A number of students with a physical disability who have difficulty using a computer via a keyboard and mouse have benefited greatly from using VR software. The types of disability include Arthritis, RSI, injury to the hands or arms and quadreplegia.

Back and Neck Injury

A number of students with a neck or back injury have purchased VR software for use on their home PC's after a demonstration at the Centre. Using VR software alleviates some of the ergonomic problems associated with using a computer. They are able to maintain a relaxed, correct posture and in some cases lie on the floor whilst dictating to their PC.

Vision Impairment

The Centre has demonstrated VR software for a number of vision impaired students. Dragon Naturally Speaking has been used successfully with Zoomtext Extra screen magnification software using 2´ magnification. Using the two types of adaptive software may assist some VI students with the text entry process. This strategy has yet to be implemented but will be re-visited during 1999.

Learning Disabilities

Students with a learning disability currently constitute close to 20% of students registered with the Uni of Newcastle's disability service. Some of these students have recently begun using Voice Recognition Software (Naturally Speaking) to address some of the difficulties they experience producing print material using conventional methods. Many of these students have developed strong verbal communication skills and as such VR software offers them an effective strategy in the Tertiary environment. Once a student with a learning disability, such as dislexia, is shown that VR software does work and enters the training phase they experience a new sense of empowerment and control as well as an increase in confidence and self esteem. This can be a great platform from which to launch an attack on academia.

Trevor Wilks

Manager, Adtech Centre, University of Newcastle

CONCLUSION

This project has created a lot of interest, and from feedback received so far, has met a real need within the university disability support field in particular. The nature of the project involves ongoing monitoring of the technology. The extensive, complex and specialised nature of Assistive Technology information requires specialised skills, and the shortage of specialist Assistive Technology staff within the university sector means that this type of information is invaluable in making decisions about what technology to purchase, and which students may benefit from its use. I believe that we have established a very effective model for future technology support mechanisms within the university sector. This does not replace individual universities' obligations to supply appropriate staffing in this field, but is a supplementary mechanism which can enhance the appropriate use of technology to assist students with disabilities to achieve a higher level of independence and access to higher education.

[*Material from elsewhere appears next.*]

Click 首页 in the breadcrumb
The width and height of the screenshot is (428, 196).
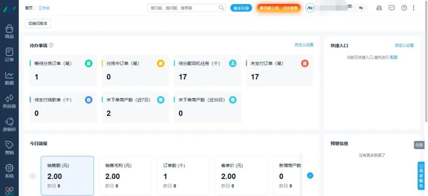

Voice Recognition Technology is in the early stages of its very rapid development, and I believe that we will see even more developments in the near future. Even though this technology currently has its limitations, many students with disabilities are able to benefit significantly from the technology at the moment. Future developments should see even greater advantages and efficiencies associated with its incorporation into education. Voice Recognition Report 2.